PAGE EXCERPT →
If you want to EXPLORE drugs, then that's exploration.

If you want to NUMB yourself with drugs, because life sucks, that's not something I would really support anyone doing.

Maybe once or twice to drastically shake up the energy of someone's life to provide some activation energy to make a giant life change. But generally using drugs because life sucks, hoping the drugs will save them, simply doesn't work. 

I relate with your wanting to try drugs esp the harder ones. I've done plenty of different pills and psychedelics as a teen and remember wanting to experience meth, crack, and shooting up stuff like heroin, etc eventually. 

But enough drug experience and adventures of other kinds, experience with women, etc, and the desire to explore hard drugs faded because I could explore other things.

Pills can be fun to do , and if you want to make it seem more radical you can crush it up and snort them (Google it first, some pills aren't safe to snort). woohoo. snort a Xanax at a party and go have sex with a girl. 

But it's fine to not do that. You can be adventurous in a variety of ways to "burn that karma", to satisfy that desire for adventure and radicalness and exploration.

I wanted and still do explore life, and drugs are a very interesting area of exploration in life.

DATA BELOW →
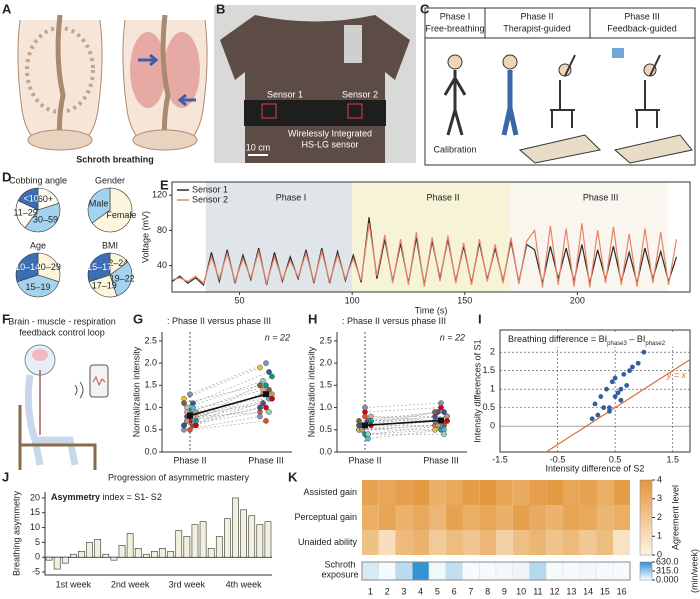 Image resolution: width=700 pixels, height=599 pixels. What do you see at coordinates (617, 344) in the screenshot?
I see `annotation-part: phase3` at bounding box center [617, 344].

PROBLEM TO WORK ON →
Print the passage on exploring drugs word for word, starting at "I relate with" and ending at "radicalness and exploration.".

RESULT →
I relate with your wanting to try drugs esp the harder ones. I've done plenty of different pills and psychedelics as a teen and remember wanting to experience meth, crack, and shooting up stuff like heroin, etc eventually. 

But enough drug experience and adventures of other kinds, experience with women, etc, and the desire to explore hard drugs faded because I could explore other things.

Pills can be fun to do , and if you want to make it seem more radical you can crush it up and snort them (Google it first, some pills aren't safe to snort). woohoo. snort a Xanax at a party and go have sex with a girl. 

But it's fine to not do that. You can be adventurous in a variety of ways to "burn that karma", to satisfy that desire for adventure and radicalness and exploration.